Com as empresas, foi parecido. Impedidas de operar presencialmente, com caixa contido e cheias de incerteza, elas fizeram o que pareceu mais seguro: investir em tecnologia. Tiraram da gaveta aqueles projetos digitais que nunca eram aprovados.
E aqui entra o ponto que mudou o jogo. As profissões digitais (marketing, vendas e, principalmente, tecnologia) explodiram. O profissional que já trabalhava remoto, antes restrito a um mercado regional, de repente atendia o Brasil inteiro. E depois o mundo. Gigantes internacionais descobriram o talento brasileiro: nossa proficiência técnica somada a uma criatividade que é marca registrada do nosso povo.
Resultado? Empresas de fora começaram a contratar gente daqui pagando em dólar. Foi quando o mercado de tecnologia inflacionou. E não foram só os salários internacionais: toda a carreira em tech teve seus valores puxados para cima. Para você ter ideia da escala dessa onda, um desenvolvedor sênior back-end que começava ganhando cerca de R$8.600 em 2021 saltou para mais de R$10.700 já em 2022. Subiu rápido, subiu demais.
A conta sempre chega: a uberização do mercado de tecnologia
Toda bolha tem uma coisa em comum: ela estoura.
Os layoffs vieram logo depois e mostraram quanto dinheiro tinha sido desperdiçado. Só nos primeiros meses de 2023, o mundo viu mais de 270 mil demissões no mercado de tecnologia, um disparo de quase 400% em relação ao ano anterior. Aqui no Brasil, o investimento em startups despencou 86% no 1º trimestre de 2023 frente ao mesmo período de 2022. A festa acabou de uma vez.

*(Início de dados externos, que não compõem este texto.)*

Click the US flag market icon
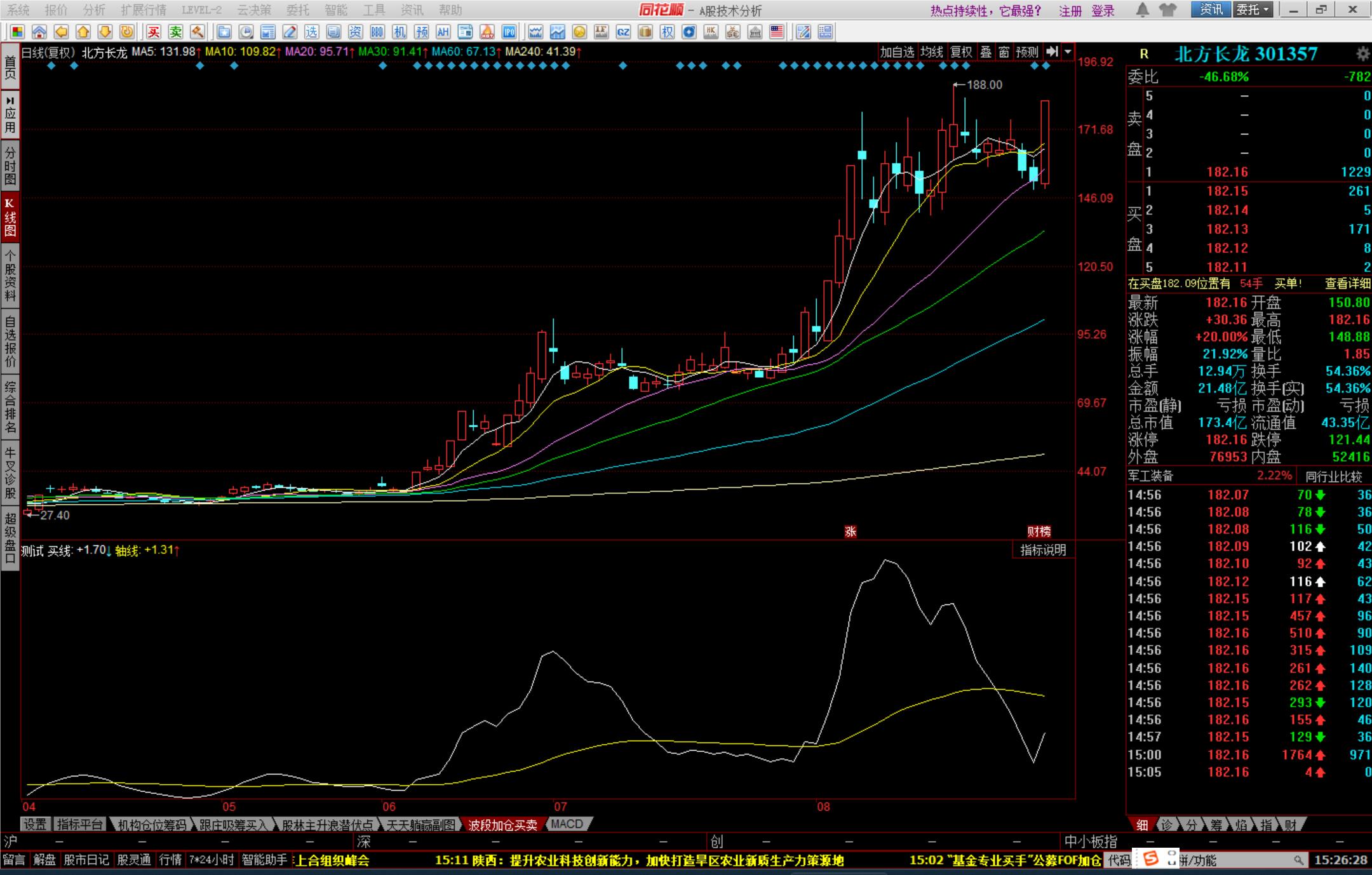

Mas tem uma camada a mais nessa história e é a que vai amarrar tudo no fim. Enquanto os salários estavam nas alturas, gente de outras áreas, impedida de trabalhar no que fazia, olhou para aquele mercado dourado e correu para os cursos rápidos de programação, cursos online de poucos meses prometendo recolocação em tech. E muitos desses recém-chegados foram contratados a peso de ouro, sem experiência nenhuma, só porque a demanda era altíssima e não havia gente suficiente.
Você consegue ver o efeito bola de neve? Inflação de salários, layoffs em massa e uma multidão de novos profissionais despejada no mercado de tecnologia sem o preparo técnico necessário. Eu chamo esse fenômeno de “uberização da tecnologia“: a porta de entrada ficou tão fácil e tão rápida que a qualidade média da mão de obra caiu. Guarde essa imagem, porque ela volta.
A nova revolução industrial não tem fábrica
E aí, quando a poeira da bolha mal tinha assentado, chegou a inteligência artificial generativa.
Estamos diante de algo que dá para comparar a uma nova revolução industrial. A diferença é que agora ela não acontece no chão de fábrica e sim no mundo digital. Os modelos de IA de mais ou menos um ano e meio para cá têm uma capacidade de processar texto, manter contexto e gerar conteúdo que é, sem exagero, impressionante.
No desenvolvimento de software, o ganho é concreto e mensurável. Estudo do próprio GitHub com 4.800 desenvolvedores mostrou que quem usa assistentes de IA completa tarefas de código até 55% mais rápido, e que 84% não voltariam a trabalhar sem a ferramenta. Uma pesquisa conduzida com times da Microsoft e da Accenture apontou aumento de 26% nas tarefas concluídas. Isso não é promessa de palco; é produtividade que aparece na entrega.
Mas não vou me aprofundar nisso agora. Vamos ter muito tempo juntos pela frente para destrinchar a IA aplicada a cada setor: saúde, varejo, imobiliário, agro. Por ora, segura essa ideia: a ferramenta é real e é poderosa.
O hype, os gurus e o FOMO do empresário
O problema não é a IA; é o que construíram em volta dela.
A inteligência artificial ganhou um hype tremendo. Parte dele é merecida, eu acabei de mostrar os números. Mas boa parte é exagero puro. Você já deve ter ouvido por aí o discurso de que “quem não usar IA vai quebrar” ou que “seu concorrente já está usando e você não”. Frases jogadas ao vento que criam um efeito poderoso: o FOMO, o medo de ficar de fora.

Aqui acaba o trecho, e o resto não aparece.